*Given records*:
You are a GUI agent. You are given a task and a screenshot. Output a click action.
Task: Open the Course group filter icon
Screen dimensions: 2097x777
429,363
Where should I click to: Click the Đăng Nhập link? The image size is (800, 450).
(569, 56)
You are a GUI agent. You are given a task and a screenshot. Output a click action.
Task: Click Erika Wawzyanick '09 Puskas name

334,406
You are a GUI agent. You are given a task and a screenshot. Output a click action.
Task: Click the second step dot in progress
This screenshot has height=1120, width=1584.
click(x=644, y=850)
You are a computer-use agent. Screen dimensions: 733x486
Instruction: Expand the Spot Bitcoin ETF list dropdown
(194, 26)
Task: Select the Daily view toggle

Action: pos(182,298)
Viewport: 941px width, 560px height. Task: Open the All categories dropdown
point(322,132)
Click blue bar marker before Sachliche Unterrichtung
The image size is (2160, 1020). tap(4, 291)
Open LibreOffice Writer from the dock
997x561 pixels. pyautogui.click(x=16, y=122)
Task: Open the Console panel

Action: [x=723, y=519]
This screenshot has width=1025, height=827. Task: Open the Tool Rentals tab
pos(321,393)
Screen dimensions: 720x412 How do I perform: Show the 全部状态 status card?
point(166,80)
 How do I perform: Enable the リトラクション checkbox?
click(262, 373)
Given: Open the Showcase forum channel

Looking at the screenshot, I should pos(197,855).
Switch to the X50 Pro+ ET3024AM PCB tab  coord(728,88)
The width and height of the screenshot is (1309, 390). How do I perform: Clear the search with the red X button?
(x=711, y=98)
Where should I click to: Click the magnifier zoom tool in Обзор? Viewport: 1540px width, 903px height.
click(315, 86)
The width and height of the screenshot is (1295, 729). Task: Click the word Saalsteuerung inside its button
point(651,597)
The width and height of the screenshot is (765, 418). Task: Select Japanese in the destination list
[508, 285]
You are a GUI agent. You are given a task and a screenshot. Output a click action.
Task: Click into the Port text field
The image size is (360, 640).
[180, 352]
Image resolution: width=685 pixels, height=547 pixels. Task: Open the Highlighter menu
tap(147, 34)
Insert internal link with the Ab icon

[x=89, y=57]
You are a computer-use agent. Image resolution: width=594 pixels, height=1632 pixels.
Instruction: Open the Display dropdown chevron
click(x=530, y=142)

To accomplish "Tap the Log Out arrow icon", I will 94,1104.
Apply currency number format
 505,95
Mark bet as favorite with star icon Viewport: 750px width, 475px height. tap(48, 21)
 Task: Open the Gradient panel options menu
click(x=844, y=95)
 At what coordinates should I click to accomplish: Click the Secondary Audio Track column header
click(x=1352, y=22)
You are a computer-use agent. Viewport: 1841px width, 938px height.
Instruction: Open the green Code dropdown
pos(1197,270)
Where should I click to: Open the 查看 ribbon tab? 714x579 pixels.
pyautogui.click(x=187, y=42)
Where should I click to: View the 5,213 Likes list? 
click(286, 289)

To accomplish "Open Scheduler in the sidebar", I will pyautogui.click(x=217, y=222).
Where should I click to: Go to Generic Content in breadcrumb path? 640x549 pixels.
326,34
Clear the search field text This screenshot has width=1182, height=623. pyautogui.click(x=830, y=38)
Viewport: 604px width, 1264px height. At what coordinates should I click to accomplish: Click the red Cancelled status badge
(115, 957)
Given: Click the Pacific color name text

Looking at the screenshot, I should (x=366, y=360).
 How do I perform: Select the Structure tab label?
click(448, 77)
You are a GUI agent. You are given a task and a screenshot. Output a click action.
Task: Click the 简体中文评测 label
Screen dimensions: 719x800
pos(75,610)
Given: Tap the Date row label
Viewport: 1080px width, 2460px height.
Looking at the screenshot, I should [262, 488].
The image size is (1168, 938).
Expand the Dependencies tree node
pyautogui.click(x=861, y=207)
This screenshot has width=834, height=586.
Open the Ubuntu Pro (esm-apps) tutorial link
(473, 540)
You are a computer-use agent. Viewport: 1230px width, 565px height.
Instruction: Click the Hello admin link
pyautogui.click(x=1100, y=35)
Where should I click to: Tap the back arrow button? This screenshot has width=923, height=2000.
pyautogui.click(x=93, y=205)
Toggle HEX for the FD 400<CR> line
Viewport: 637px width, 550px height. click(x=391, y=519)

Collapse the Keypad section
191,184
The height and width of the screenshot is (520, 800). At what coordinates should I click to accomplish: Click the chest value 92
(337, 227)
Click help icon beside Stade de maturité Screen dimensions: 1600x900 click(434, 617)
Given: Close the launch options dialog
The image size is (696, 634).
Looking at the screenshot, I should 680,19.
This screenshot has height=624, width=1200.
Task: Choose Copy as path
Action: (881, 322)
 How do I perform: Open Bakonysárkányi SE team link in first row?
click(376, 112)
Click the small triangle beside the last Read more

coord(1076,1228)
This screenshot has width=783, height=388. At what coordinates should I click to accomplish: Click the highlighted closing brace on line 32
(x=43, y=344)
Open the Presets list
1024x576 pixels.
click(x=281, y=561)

*What needs to be done*:
Search the material for "field" and copy each matching line.

*Answer box*:
Task: Click into the Port text field
Clear the search field text This screenshot has width=1182, height=623. pyautogui.click(x=830, y=38)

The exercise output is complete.